Saya suka cara Afrizal mengapresiasi karya penulis atau penyair lainnya. Biasanya, ia menjadikan kawan sejawatnya itu sebagai tokoh dalam ceritanya. Mereka akan bertemu lalu bercakap-cakap. Lalu, hidup yang tadinya biasa-biasa saja jadi luar biasa anehnya. Afrizal juga selalu mencantumkan inspirasi tulisannya yang berasal dari penulis lainnya itu di bagian akhir tulisannya. Jadi sekiranya pembaca tertarik dengan tokoh tersebut, bisa mencari tahu lebih lanjut tentang mereka juga tulisan-tulisannya.
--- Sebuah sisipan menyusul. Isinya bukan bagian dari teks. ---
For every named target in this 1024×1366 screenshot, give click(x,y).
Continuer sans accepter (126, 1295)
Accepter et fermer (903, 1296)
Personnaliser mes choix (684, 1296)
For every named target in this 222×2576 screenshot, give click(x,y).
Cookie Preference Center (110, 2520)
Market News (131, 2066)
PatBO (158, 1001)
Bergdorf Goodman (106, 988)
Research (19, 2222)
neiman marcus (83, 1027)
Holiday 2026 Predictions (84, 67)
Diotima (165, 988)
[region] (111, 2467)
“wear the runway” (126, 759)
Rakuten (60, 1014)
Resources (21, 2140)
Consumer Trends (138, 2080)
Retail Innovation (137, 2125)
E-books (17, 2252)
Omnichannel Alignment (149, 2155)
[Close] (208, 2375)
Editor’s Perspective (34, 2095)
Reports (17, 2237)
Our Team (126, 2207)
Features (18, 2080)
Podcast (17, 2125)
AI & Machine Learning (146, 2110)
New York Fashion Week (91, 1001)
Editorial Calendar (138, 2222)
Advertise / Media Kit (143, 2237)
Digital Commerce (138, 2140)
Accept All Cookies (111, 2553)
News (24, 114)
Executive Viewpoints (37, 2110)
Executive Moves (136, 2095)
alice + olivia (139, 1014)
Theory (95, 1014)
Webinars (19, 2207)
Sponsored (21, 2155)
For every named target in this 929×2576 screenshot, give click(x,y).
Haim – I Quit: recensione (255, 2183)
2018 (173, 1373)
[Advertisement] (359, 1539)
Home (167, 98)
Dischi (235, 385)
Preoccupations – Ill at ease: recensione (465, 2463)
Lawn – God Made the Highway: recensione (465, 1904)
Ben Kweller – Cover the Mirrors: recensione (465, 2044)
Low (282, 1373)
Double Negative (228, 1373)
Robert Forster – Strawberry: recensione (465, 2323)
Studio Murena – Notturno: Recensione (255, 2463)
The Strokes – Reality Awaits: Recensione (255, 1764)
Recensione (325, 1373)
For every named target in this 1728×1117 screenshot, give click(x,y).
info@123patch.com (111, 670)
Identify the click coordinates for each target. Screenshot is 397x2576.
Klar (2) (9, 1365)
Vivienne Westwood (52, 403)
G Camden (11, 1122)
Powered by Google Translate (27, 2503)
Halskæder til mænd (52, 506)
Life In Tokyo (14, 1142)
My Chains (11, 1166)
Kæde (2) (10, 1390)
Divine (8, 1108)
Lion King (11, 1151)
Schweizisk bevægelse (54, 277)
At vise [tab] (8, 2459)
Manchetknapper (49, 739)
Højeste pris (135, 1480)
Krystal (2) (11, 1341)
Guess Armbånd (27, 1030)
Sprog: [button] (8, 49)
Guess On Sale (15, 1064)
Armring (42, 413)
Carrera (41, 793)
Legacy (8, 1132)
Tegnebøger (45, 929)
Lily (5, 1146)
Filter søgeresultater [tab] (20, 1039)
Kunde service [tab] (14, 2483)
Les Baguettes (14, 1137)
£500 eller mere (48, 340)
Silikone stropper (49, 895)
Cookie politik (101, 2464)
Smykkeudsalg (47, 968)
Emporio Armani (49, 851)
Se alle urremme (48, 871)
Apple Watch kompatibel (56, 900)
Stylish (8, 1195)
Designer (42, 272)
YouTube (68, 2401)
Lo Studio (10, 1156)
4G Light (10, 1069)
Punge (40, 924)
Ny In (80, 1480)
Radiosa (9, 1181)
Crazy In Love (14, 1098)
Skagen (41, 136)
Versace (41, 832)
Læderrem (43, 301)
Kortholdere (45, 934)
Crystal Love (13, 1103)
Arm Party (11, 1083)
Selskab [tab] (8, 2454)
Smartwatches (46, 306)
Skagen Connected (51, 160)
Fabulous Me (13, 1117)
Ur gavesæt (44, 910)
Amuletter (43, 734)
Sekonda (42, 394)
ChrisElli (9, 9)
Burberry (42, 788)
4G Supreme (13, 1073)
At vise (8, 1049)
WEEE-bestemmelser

Sampul buku kumpulan cerpen ini cukup menarik mata. Gambar piring dengan urutan huruf dan angka di sekitarnya terasa unik, juga halaman pertama dan terakhir buku yang hanya berisi selembar kertas polos berwarna kuning. Secara keseluruhan, buku antalogi cerpen karya Afrizal Malna ini sangat menarik untuk dibaca. Pembaca akan masuk ke dalam dunia yang biasa-biasa saja, sekaligus masuk ke pikiran penulisnya yang ada-ada saja. Afrizal mendapatkan apreasiasi dari buku ini sebagai 10 Besar Kusala Sastra Khatulistiwa ke-17 di kategori Fiksi. Well done!